Episode 204 Part 2: How Dirk Allgaier, Managing Director at Arnoldsche, Preserves Jewelry in Beautiful Books

Episode 204

What you’ll learn in this episode:

  • How Arnoldsche collaborates with authors to create an effective design for each book
  • What young artists should know before trying to publish a book
  • How Dirk keeps tabs on trends and new developments in jewelry and decorative arts
  • How Arnoldsche selects the right markets and languages for its books
  • Why the art book market has changed dramatically over the last 10 years, and how Arnoldsche has adapted

About Dirk Allgaier:

Since April 2015, Dirk Allgaier has headed Arnoldsche Art Publishers, an internationally active publisher of art books that offers a unique list of titles in the fields of fine art, applied art and design. With great expertise, sheer hard work and a passion for his profession, he and his team ensure that books from Arnoldsche become what they are: high-quality, individually designed publications and book objects that transport the broad range of creative endeavor in all its diversity across the globe.

Additional Resources:

Photos:

Dieter Zühlsdorff, founder of Arnoldsche Art Publishers, with Dirk Allgaier, (Dirk Standing)

Cover of the publication “Sam Kramer. Jeweler on the Edge”, published 2019

Cover of the publication “Sculpture to Wear. The Jewelry of Marjorie Schick”, published 2007

Cover of the publication “Ornament as Art. Avant-Garde Jewelry from the Helen William Drutt Collection, The Museum of Fine Arts, Houston”, published 2007

Transcript:

No other publishing house in the world has published as many books on jewelry, ceramics and other applied arts as Arnoldsche Art Publishing. Led by Dirk Allgaier, Arnoldsche is the go-to source for anyone who wants to learn more about the decorative and applied arts, the people who create them, and the museums that exhibit them. Dirk joined the Jewelry Journey Podcast to talk about how he selects the 10 to 15 books Arnoldsche publishes each year; how he works with artists to create a beautiful and informative book; and why a language barrier doesn’t always prevent someone from reading an art book. Read the episode transcript here.

Sharon: Hello, everyone. Welcome to the Jewelry Journey Podcast. This is the second part of a two-part episode. If you haven’t heard part one, please head to TheJewelryJourney.com. 

My guest is Dirk Allgaier of Arnoldsche Publishing. They’re art publishers, and if you have any kind of design library—and that includes jewelry, ceramics, monographs on artists, furniture and more—you no doubt have books that have been published by Arnoldsche. Welcome back. 

Do you have people come that you haven’t heard of, but they have great expertise? Maybe they’re a professor or somebody else that has a lot of expertise in their area?

Dirk: I know our field quite well; it’s a small field, but it happens that people approach me and send me a suggestion for a new book project and I don’t know the artist. There’s always something new to discover. I say every book we are doing, not only in jewelry but also in ceramics or in wooden art, in metalware, in furniture, in textile, in glass, it opens a new window. It gives me a new prospectus to see new things which I did not know before. This is a reason why I like my job. I love my job very much. 

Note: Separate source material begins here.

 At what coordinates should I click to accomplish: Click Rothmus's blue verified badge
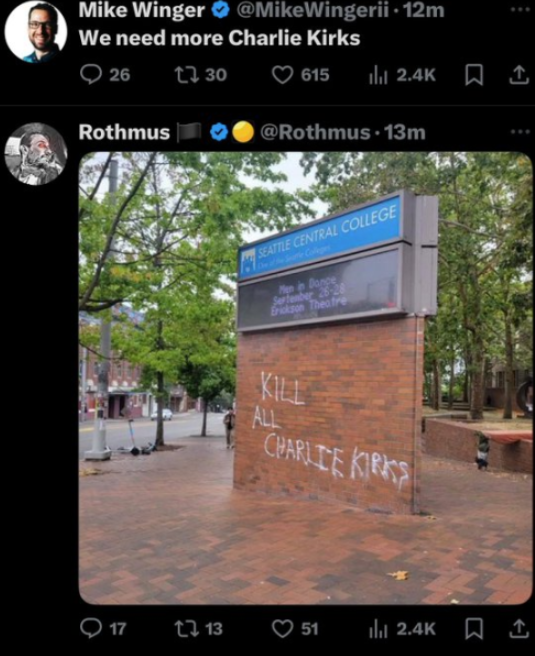click(218, 132)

It happened last year at the Art Jewelry Forum. Susan Cummins suggested to me to publish a book about Keith Lewis, the American jewelry artist. I really did not know his work. I read the manuscript in the evening when I was home. I was reading; I looked at the images. I was thinking, “That’s fantastic, what he did. It was the 1980s. He was so progressive. He was so political in that time, so important. Today what is he doing?” That was totally new, and now we are publishing his book. It’s designed. We are now doing the images. In about four weeks, we go to press for that book. So, it happens on the jewelry scene that artists are suggested to me, are recommended, which I do not know. But most artists, of course, I know more or less their work.

Sharon: Susan Cummins had brought you several books before this Keith Lewis one. Does that reflect? Did you take that into account when you were deciding?

Dirk: We met each other and decided to cooperate, to collaborate, because she has fantastic topics in jewelry. It’s very political, the book about Laurie Hall. It’s about Northwest American jewelry. We say in Germany it’s narrative jewelry. This kind of jewelry was not so well-known in Europe. 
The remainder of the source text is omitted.